C. LES (DES-)EQUILIBRES MACROECONOMIQUES : COMPTES COURANTS ET FLUX DE CAPITAUX
19. Le volume élevé des exportations de l’Europe centrale et orientale a joué un rôle clé dans l’impressionnante croissance qu’a connue la région au cours de la décennie écoulée. Ce modèle de croissance rapide, alimenté par les échanges commerciaux et suivi d’un crash, fait penser à l’expérience vécue par l’Asie de l’Est dans les années 1990 (BRI, 2009). L’Europe centrale et orientale s’en différencie toutefois dans la mesure où nombre de pays de la région ont connu auparavant des niveaux de déficit des comptes courants sans précédent, résultant dans une large mesure d’une « croissance portée par les investissements » (BERD, 2009). Bien que les déficits des comptes courants reflètent souvent le besoin des économies en développement d’importer des capitaux et des biens d’équipement, de tels déficits, s’ils persistent et augmentent, peuvent saper la stabilité macroéconomique (FMI, 2009d). La théorie et la politique standard voient d’ailleurs dans ces déséquilibres de la balance des paiements la seule source d’instabilité macroéconomique. C’est ainsi qu’un important déficit des comptes courants exerce une pression à la baisse sur la monnaie locale, en tarissant les réserves en devises, une situation qui, si elle n’est pas maîtrisée, entraîne une dépréciation externe (monnaie) ou interne (salaires) (CEPR, 2010). Comme cette dernière option peut s’avérer désastreuse du point de vue politique et social, la politique recommandée consiste à permettre la dépréciation de la monnaie, en dépit de l’inflation qui l’accompagne et du coût accru de la dette extérieure (FMI, 2009d). Dans son ensemble, l’Europe centrale et orientale a connu des déficits des comptes courants de 5% du PIB (10% si l’on exclut la Russie) plusieurs années avant la crise. Les décideurs politiques et les investisseurs n’ont cependant pas tenu compte de ces politiques intenables.
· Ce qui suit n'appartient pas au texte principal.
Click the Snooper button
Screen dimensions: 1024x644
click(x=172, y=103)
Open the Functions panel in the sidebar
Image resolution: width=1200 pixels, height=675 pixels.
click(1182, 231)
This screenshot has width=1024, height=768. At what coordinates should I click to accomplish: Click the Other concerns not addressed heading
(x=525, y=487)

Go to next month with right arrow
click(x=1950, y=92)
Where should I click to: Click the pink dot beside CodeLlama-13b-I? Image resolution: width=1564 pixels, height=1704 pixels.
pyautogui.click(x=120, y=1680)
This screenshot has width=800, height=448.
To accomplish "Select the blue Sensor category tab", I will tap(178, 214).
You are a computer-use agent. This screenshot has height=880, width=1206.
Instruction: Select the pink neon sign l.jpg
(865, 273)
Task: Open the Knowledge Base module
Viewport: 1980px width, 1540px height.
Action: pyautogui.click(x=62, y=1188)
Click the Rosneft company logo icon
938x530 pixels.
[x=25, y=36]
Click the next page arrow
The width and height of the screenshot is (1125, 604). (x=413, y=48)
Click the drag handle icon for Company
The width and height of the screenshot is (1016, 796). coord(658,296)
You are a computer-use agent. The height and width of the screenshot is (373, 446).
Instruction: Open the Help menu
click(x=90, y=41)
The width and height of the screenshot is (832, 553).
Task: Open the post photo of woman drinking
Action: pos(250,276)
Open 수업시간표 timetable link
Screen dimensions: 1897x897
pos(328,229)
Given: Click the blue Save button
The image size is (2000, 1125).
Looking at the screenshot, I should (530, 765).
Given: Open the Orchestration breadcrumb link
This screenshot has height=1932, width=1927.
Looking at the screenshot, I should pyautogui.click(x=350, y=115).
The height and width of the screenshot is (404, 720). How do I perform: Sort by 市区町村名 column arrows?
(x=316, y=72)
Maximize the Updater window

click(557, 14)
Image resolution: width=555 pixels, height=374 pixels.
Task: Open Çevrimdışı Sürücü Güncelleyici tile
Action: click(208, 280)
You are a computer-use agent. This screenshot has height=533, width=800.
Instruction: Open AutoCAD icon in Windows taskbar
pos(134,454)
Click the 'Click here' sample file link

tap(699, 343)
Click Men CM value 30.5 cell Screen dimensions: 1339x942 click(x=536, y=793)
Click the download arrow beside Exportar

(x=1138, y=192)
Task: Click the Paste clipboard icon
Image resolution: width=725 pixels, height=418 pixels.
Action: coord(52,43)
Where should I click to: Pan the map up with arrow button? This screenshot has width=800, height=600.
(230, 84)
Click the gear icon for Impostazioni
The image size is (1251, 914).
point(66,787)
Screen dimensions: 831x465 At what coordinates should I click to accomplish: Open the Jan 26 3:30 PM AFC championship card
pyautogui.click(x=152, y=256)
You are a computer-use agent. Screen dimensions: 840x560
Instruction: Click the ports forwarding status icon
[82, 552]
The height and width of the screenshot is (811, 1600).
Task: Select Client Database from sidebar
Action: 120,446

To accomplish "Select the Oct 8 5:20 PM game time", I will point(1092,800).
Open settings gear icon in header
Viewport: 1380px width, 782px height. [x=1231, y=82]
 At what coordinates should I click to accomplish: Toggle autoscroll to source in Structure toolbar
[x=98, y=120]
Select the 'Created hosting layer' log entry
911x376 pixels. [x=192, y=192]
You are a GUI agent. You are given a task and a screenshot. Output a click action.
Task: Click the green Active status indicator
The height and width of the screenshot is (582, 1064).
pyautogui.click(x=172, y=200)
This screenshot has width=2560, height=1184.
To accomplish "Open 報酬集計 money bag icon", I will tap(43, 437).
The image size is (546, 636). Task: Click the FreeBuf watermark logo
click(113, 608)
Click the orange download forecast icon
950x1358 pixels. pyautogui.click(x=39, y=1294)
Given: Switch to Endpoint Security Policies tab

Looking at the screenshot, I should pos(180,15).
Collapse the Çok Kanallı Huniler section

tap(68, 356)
20. La crise financière asiatique de 1997-98 a révélé que, même associé à une forte croissance, un déficit important et soutenu des comptes courants rend l’économie vulnérable à un brusque reflux des capitaux, ce qui affecte directement la croissance et la confiance des investisseurs (BRI ; FMI, 2009d). Les déficits considérables des comptes courants résultant d’importants afflux de capitaux ont constitué un facteur essentiel de la contraction précoce et précipitée en Estonie, en Lettonie et en Lituanie, car la plupart des capitaux étrangers ont été rapatriés dès l’apparition des premiers signes d’incertitude (Banque mondiale, 2010). Les déficits des comptes courants des pays baltes figuraient parmi les plus élevés et donc les plus intenables de la région. A leur apogée, en 2007, les déficits de l’Estonie, de la Lettonie et de la Lituanie atteignaient respectivement 17,8, 21,6 et 14,6% du PIB ; deux années plus tard, cette tendance s’était complètement inversée, les pays baltes devenant les seuls pays de la région, à l’exception de la Russie et de l’Ukraine, à présenter un excédent des comptes courants (FMI, 2009a). Ceci étant, les déficits des comptes courants n’expliquent qu’en partie la vulnérabilité économique. C’est ainsi, par exemple, que les importants excédents de la Russie n’ont guère contribué à endiguer la contraction de 8% du PIB en 2009. Qui plus est, alors que la Bulgarie et le Monténégro présentaient les déficits des comptes courants les plus élevés de la région (25 et 30% respectivement), leurs économies n’ont enregistré en 2009 qu’un recul de 5% et 4,5% par rapport à l’année précédente, soit une contraction relativement modeste en comparaison des pays baltes.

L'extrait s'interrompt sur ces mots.